Other advanced applications include dip-pen nanolithography based click chemistry with bis-MPA dendrons bearing focal point azides and acetylene functional silicon wafers as substrates.15 This general strategy can be further developed from its initial laboratory proof of principle to dip-pen lithography of surface functional dendrons that offer both precise tailoring of the spatial resolution and high density functionality. These functional dendrons can also be used for the creation of tailored linear-dendritic polymers with tunable hydrophilicity to create novel block copolymers that form ordered isoporous membranes.16 Gilles et al. have recently shown several beautiful examples of effective postfunctionalization of nanoscale vesicles, polymer micelles,17 and iron oxide nanoparticles18 bearing click-ready groups on the surface. They tuned the nanostructures using functional bis-MPA dendrons bearing fluorescent moieties. Such applications open a new area for nanoparticle functionalization, utilizing the dendrons to provide multivalent interactions for tissue specific targeting in nanomedicine applications.

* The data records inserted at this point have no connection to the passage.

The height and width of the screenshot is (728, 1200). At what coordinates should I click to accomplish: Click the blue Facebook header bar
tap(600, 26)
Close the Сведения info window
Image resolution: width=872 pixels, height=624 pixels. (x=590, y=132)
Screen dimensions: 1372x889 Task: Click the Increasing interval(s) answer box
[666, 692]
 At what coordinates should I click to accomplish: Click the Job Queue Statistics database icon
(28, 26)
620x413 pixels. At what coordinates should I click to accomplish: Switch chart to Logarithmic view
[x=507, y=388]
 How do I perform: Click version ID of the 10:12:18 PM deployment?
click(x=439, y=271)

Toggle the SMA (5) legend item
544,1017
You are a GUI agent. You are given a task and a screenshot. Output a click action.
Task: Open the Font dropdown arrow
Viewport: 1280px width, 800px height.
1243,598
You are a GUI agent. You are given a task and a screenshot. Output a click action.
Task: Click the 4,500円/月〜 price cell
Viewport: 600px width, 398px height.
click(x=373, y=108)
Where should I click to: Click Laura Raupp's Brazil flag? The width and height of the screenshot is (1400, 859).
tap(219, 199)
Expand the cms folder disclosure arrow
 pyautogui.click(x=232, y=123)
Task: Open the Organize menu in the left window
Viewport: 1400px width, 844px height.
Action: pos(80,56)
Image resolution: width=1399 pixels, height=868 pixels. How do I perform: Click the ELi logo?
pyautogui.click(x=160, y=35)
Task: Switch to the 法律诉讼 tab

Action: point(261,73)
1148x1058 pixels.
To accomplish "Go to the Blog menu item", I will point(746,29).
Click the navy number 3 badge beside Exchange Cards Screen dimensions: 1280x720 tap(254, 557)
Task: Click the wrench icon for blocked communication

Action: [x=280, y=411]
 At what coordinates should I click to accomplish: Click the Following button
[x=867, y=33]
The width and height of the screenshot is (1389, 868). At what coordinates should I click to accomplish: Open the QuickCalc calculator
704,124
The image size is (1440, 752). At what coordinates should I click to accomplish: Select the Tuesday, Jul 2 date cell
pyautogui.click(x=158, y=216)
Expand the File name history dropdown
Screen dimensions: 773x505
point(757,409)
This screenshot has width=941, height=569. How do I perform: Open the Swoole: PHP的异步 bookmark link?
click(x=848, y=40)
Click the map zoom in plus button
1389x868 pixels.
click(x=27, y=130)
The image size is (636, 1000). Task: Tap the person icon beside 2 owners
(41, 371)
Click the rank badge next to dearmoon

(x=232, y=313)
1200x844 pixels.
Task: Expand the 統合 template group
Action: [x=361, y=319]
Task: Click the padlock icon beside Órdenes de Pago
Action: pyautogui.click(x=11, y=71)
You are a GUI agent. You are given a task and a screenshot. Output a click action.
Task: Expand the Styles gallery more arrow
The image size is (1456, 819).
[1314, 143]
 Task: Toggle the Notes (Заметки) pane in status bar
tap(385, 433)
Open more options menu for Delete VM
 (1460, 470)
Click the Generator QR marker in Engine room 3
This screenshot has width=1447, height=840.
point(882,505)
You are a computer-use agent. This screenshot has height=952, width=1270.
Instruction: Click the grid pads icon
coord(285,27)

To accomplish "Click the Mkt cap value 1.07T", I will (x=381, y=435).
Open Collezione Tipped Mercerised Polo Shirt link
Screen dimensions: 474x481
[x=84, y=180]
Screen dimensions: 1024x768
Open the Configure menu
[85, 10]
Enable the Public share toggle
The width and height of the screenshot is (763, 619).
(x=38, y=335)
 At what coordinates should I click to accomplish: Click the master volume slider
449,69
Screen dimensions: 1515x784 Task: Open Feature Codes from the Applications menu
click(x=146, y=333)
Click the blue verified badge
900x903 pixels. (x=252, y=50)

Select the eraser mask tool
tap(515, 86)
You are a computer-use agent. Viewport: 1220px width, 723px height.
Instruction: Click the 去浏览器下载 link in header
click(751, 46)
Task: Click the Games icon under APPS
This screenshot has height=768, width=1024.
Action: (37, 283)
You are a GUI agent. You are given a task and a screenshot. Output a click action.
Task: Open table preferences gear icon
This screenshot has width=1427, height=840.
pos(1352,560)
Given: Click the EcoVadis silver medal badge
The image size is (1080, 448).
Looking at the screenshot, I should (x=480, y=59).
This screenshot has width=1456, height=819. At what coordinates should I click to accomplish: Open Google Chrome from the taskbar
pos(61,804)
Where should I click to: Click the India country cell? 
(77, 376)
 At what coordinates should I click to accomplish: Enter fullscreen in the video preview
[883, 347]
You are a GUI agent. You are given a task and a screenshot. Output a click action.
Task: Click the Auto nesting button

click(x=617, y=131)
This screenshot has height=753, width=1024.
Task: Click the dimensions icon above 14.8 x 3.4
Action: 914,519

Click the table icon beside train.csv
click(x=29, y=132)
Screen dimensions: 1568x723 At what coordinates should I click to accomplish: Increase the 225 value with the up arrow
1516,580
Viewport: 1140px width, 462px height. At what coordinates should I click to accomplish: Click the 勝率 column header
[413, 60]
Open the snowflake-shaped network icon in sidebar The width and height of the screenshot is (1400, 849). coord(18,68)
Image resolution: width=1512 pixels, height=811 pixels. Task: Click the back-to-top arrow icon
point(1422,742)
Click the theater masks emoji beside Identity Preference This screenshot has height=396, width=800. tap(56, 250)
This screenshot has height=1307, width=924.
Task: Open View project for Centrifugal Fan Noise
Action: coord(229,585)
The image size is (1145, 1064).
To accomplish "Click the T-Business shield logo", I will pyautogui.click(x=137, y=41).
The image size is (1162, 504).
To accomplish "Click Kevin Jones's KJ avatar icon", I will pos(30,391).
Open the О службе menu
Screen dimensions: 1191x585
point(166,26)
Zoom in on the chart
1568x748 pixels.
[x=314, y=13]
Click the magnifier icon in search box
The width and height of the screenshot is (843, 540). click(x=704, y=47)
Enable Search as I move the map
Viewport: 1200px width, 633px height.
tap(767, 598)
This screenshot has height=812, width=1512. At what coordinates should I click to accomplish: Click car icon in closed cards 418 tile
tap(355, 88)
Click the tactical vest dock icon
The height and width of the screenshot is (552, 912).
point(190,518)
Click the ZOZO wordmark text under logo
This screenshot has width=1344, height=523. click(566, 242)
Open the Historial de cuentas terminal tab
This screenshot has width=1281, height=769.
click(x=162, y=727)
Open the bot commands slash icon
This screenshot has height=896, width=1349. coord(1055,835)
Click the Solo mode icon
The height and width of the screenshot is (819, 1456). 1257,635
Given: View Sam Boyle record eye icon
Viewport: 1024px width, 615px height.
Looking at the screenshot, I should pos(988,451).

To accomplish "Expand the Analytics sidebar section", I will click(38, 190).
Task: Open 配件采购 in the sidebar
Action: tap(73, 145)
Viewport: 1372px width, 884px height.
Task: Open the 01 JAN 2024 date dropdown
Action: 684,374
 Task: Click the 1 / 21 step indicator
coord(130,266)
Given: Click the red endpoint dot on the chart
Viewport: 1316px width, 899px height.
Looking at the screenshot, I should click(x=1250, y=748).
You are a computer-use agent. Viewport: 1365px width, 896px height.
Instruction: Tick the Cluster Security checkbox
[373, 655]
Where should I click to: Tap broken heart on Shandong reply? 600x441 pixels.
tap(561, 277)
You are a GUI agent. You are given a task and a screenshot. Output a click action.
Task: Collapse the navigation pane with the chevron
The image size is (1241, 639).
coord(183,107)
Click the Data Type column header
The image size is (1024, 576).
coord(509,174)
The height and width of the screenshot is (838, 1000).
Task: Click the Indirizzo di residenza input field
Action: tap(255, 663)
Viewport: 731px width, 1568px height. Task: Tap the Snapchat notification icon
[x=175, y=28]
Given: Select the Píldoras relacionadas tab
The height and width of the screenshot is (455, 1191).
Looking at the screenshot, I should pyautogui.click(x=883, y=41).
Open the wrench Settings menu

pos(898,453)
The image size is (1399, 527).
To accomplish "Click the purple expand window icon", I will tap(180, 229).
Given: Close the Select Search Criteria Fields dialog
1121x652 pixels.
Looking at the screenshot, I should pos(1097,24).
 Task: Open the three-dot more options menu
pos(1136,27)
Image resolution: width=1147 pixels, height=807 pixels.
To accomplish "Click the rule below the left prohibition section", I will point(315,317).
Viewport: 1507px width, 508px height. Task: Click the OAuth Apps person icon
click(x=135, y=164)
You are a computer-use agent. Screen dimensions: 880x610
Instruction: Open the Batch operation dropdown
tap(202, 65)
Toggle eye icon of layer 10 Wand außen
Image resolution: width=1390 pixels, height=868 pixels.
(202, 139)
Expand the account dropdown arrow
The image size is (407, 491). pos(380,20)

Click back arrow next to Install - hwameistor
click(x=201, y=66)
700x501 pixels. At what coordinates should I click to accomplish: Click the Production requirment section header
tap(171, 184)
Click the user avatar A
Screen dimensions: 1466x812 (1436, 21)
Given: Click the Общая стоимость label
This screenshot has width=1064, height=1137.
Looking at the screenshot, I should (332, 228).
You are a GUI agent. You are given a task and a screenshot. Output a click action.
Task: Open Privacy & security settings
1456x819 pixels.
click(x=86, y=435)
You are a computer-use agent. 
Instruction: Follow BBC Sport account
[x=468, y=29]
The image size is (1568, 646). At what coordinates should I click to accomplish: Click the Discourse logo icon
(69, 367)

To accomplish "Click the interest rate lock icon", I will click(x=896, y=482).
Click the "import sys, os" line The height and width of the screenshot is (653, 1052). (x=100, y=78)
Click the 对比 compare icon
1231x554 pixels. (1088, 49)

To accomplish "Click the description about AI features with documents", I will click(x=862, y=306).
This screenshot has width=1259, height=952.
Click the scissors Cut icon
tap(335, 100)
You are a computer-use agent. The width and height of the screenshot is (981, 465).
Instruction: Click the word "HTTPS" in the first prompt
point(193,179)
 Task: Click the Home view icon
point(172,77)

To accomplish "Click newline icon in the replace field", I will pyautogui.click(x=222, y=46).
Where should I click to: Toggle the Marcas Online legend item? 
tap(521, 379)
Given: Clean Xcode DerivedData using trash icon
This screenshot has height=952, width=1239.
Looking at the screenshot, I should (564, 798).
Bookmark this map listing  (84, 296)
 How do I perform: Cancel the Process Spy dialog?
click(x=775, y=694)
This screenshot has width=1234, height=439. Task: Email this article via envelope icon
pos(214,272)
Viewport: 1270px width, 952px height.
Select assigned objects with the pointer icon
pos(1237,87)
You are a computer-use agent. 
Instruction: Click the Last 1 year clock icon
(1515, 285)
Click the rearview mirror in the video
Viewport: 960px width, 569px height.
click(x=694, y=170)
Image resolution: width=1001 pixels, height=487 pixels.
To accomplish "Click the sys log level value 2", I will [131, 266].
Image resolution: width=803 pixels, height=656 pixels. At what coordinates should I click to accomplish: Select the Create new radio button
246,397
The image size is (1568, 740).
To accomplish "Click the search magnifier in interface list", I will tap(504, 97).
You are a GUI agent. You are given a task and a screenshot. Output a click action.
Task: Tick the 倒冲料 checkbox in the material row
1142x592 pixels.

In addition to functional dendrons, dendritic PEGs are another type of click ready material now commercially available. Materials comprised of a PEG core flanked by functional dendrons have been used to construct advanced hydrogels with superior mechanical properties such as high elongation at break and flexibility in terms of additives that can be incorporated into the gels prior to crosslinking.19,20 Aida et al. have explored such structures for the construction of aerogels in which guanidinium groups on PEG bis-MPA dendrimers exfoliate nanoclay and form free-standing moldable and self-healing gels with only 2-3 weight % of solid content.21

Scheme 3. Click chemistry applications of bis-MPA dendrons of surface functionalization.12


A complete set of dendrons and linear-dendritic PEG hybrids made commercially available with varying size and functionalities opens a horizon of new possibilities for researchers to explore and develop novel dendritic materials. Dendritic polymers, due to their unique properties, have been successfully utilized in a range of advanced applications from hydrogels for engineering and biomedical applications, to nanoscale surface modification, and the development of novel biosensors and molecular imaging agents. Furthermore, bis-MPA based materials have shown superior properties in terms of their lack of in vitro toxicity, in vivo compatibility, and high efficacy towards cancer in drug delivery systems.